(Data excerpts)

══════════════════════════════

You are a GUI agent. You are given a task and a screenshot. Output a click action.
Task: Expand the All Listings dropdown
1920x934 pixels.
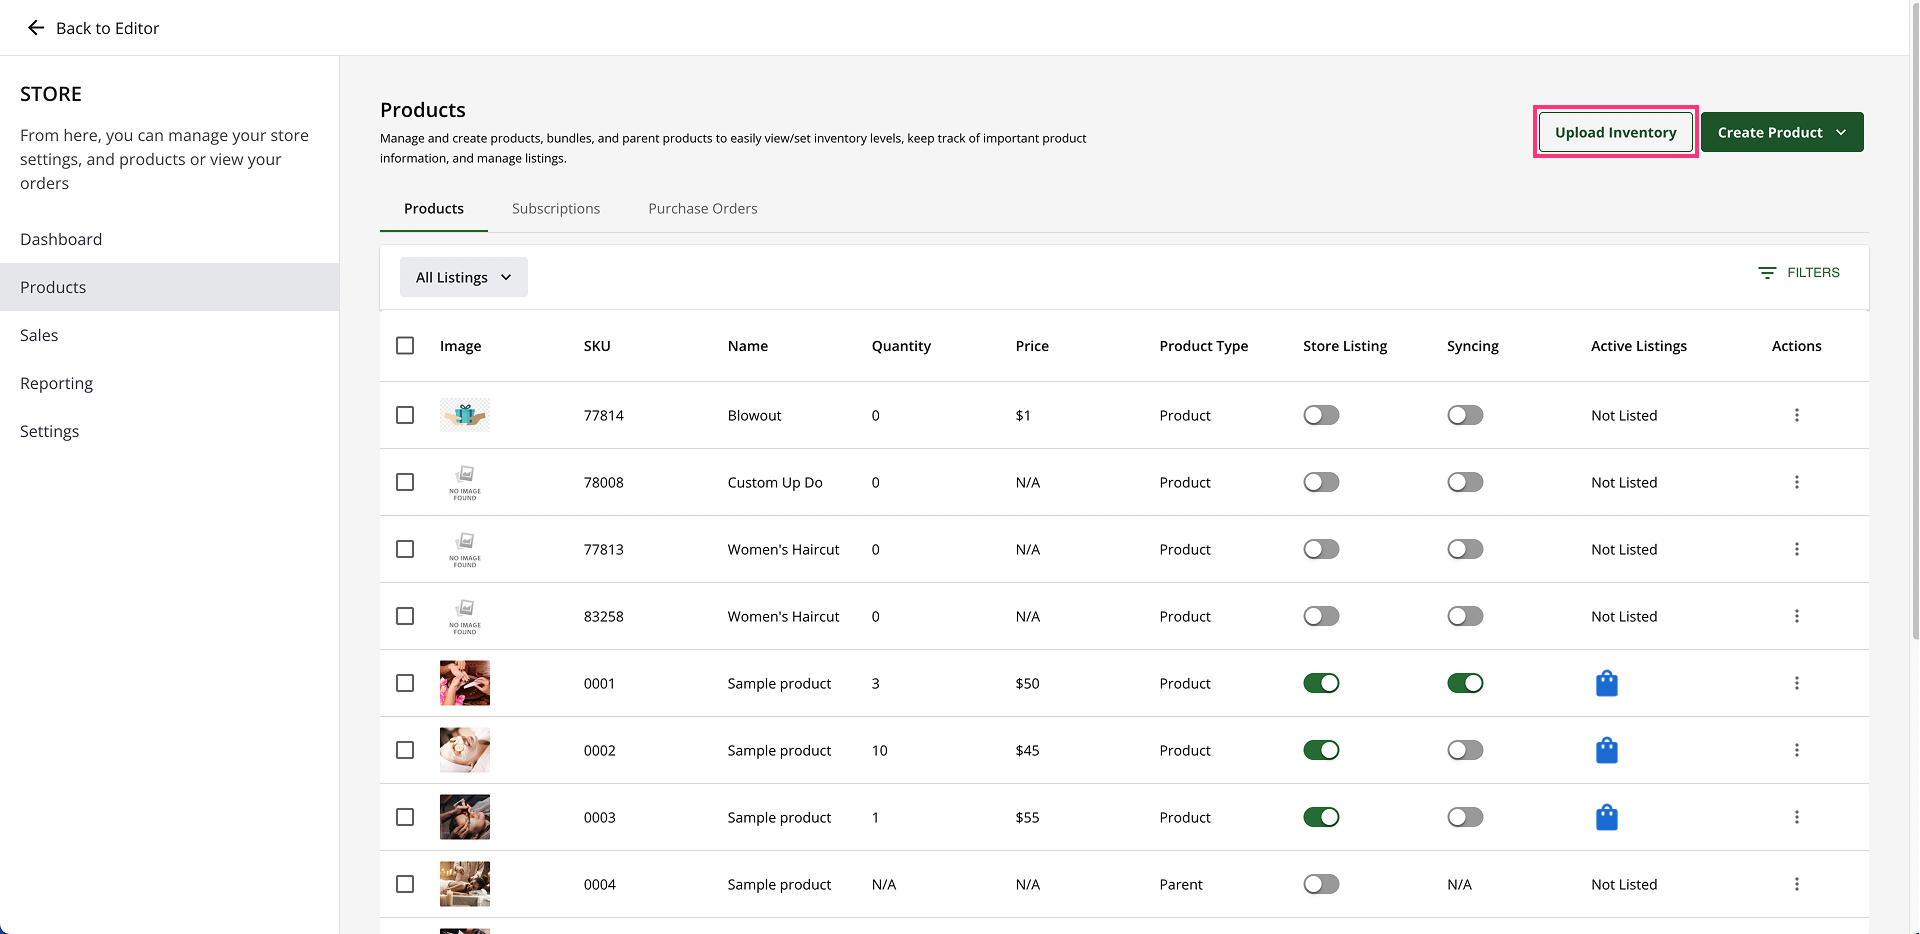[463, 277]
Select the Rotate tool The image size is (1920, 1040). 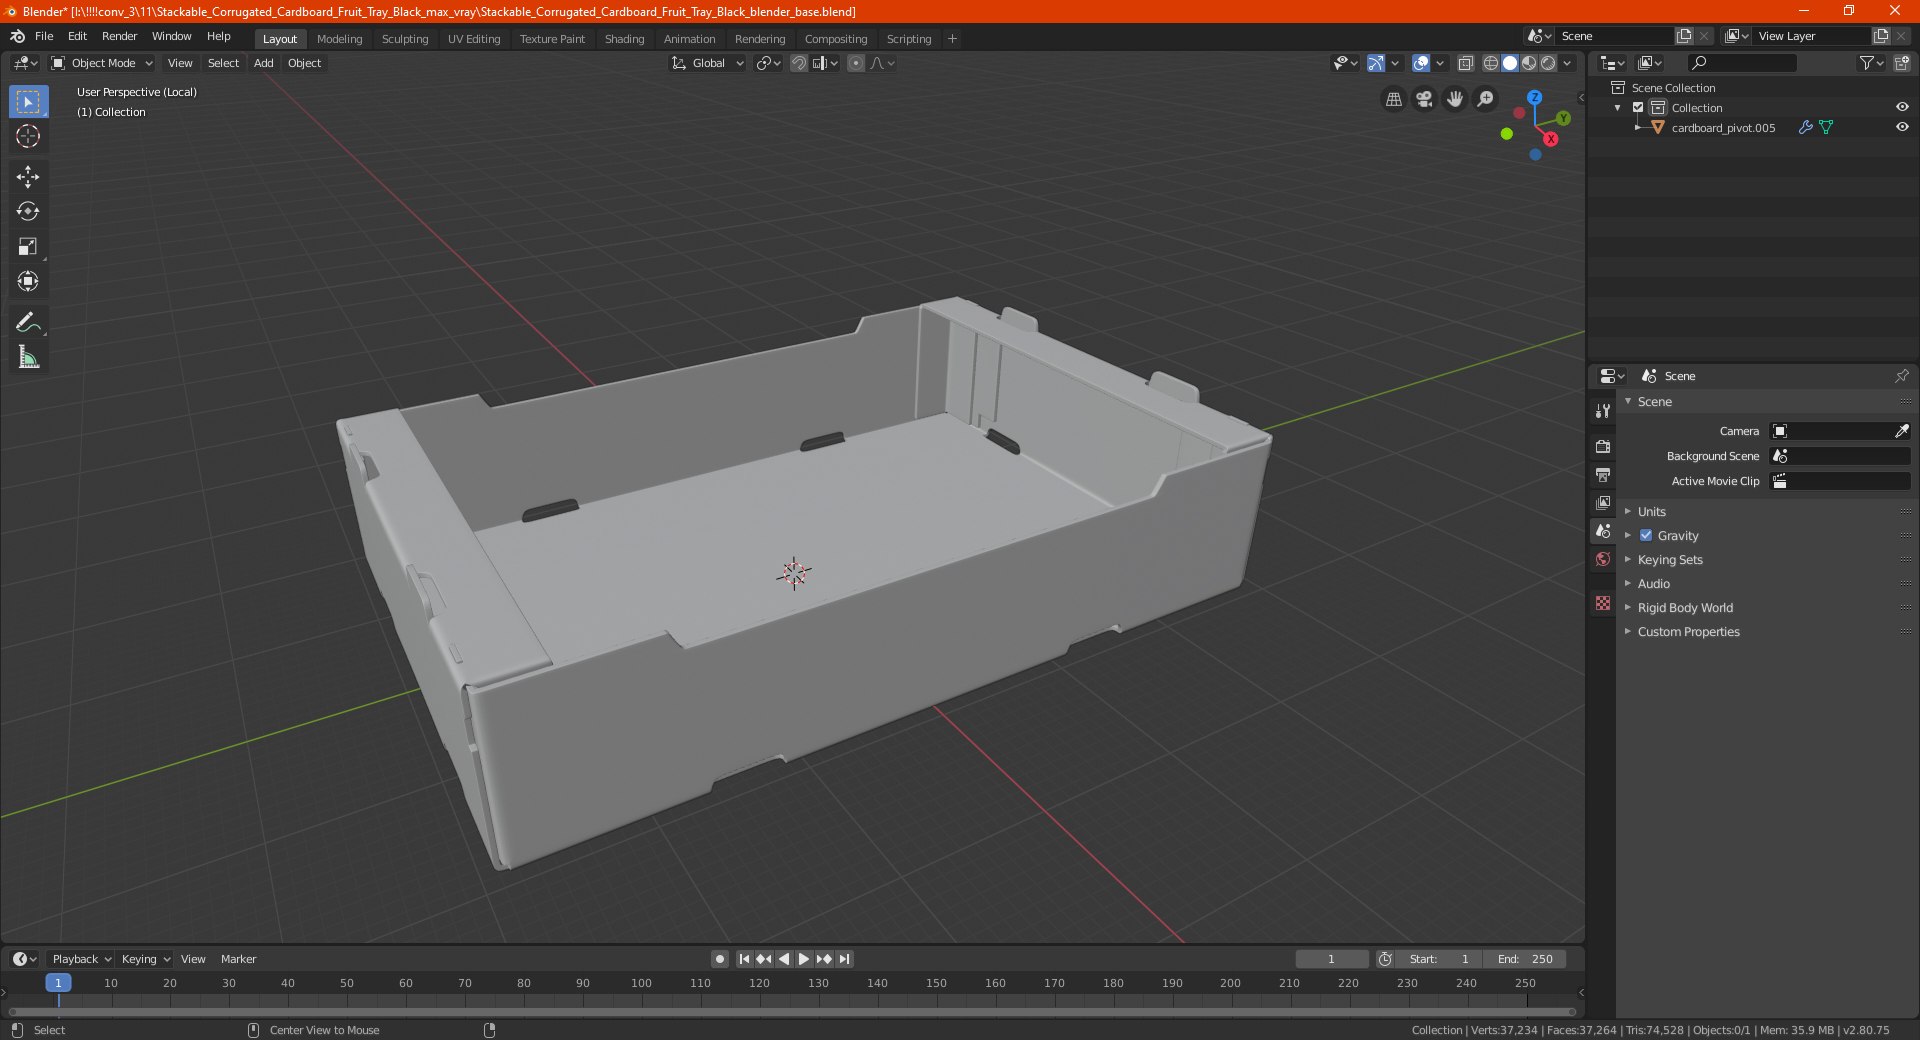pyautogui.click(x=28, y=212)
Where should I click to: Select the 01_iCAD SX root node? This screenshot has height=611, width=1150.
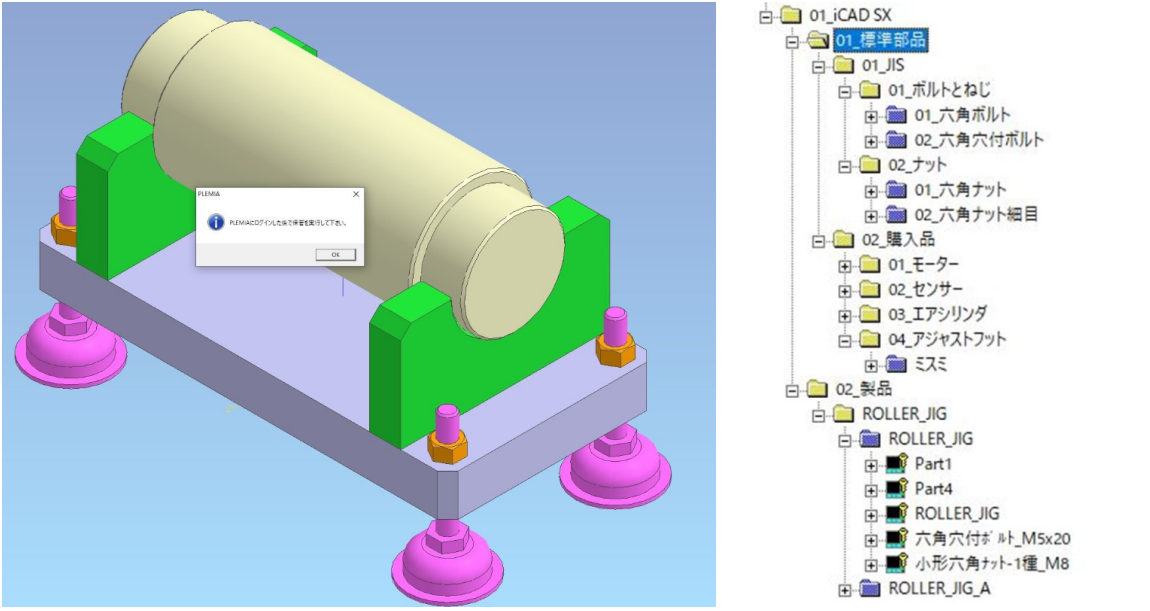click(848, 16)
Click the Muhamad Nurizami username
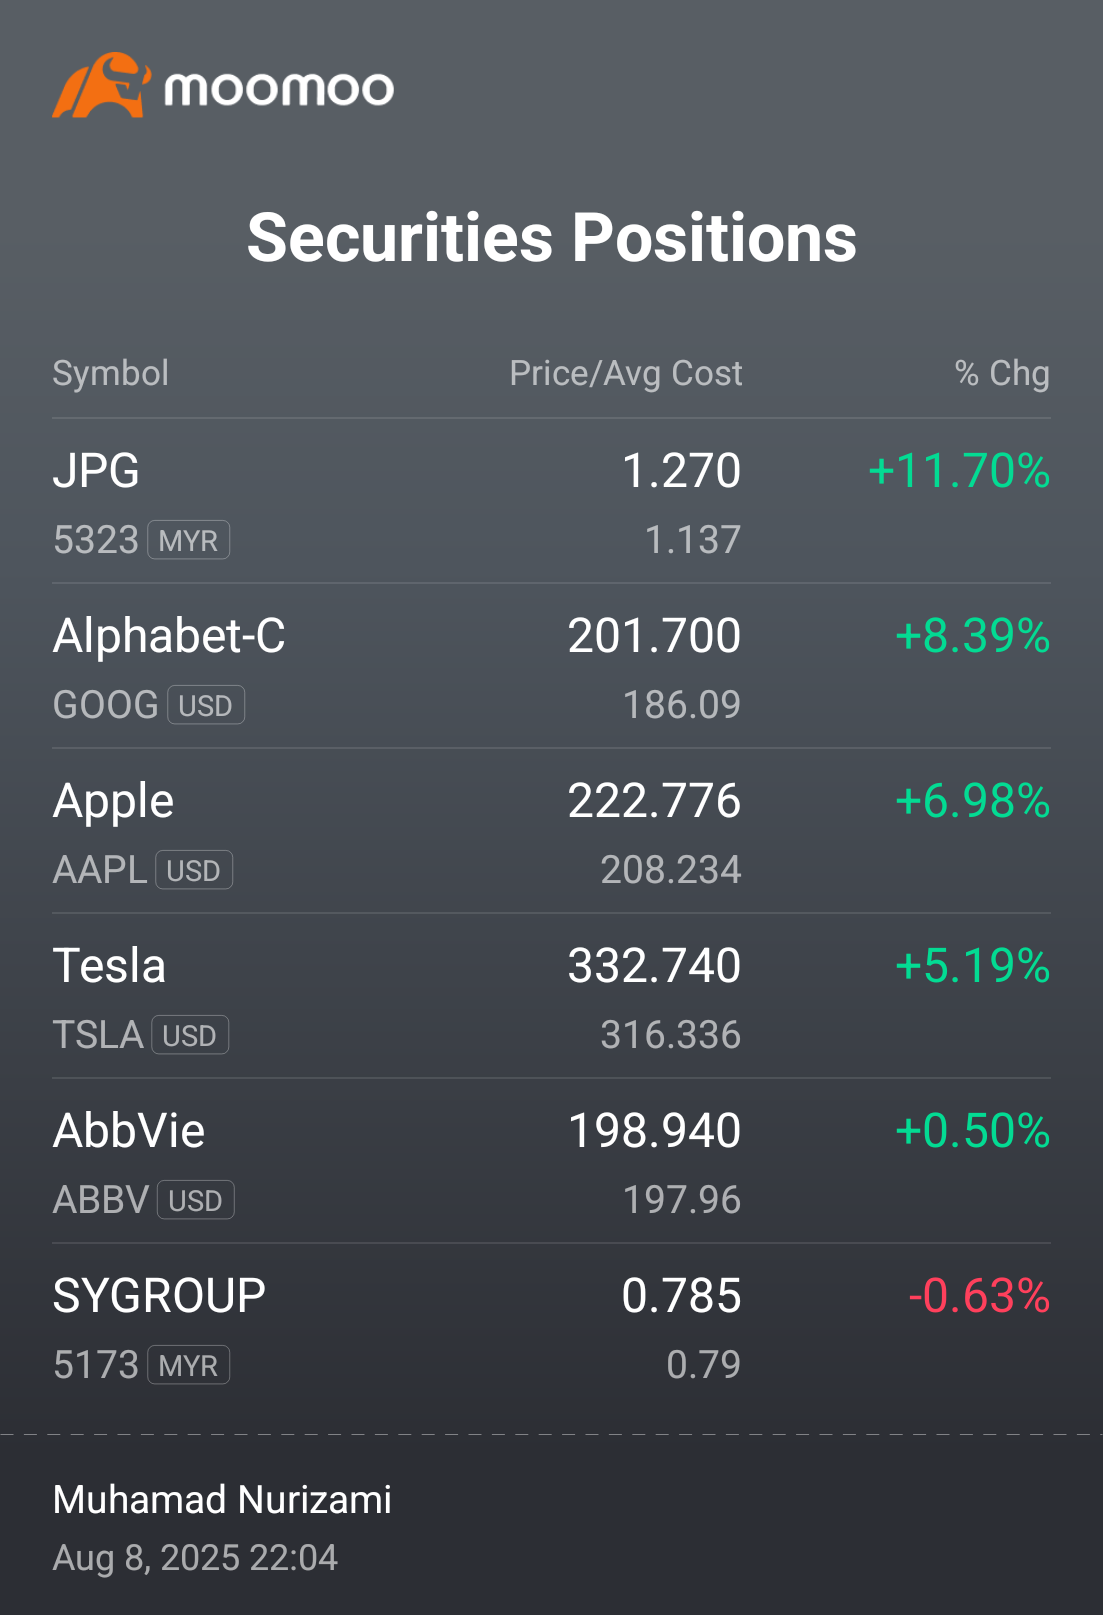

══════════════════════════════

Work to complete :: From the line containing "Where should I" to the final line above, both included, transcribe every line exactly and leave all pictures out.

Task solution ::
Where should I click to: Select the 01_iCAD SX root node? This screenshot has height=611, width=1150.
click(848, 16)
Click the Muhamad Nurizami username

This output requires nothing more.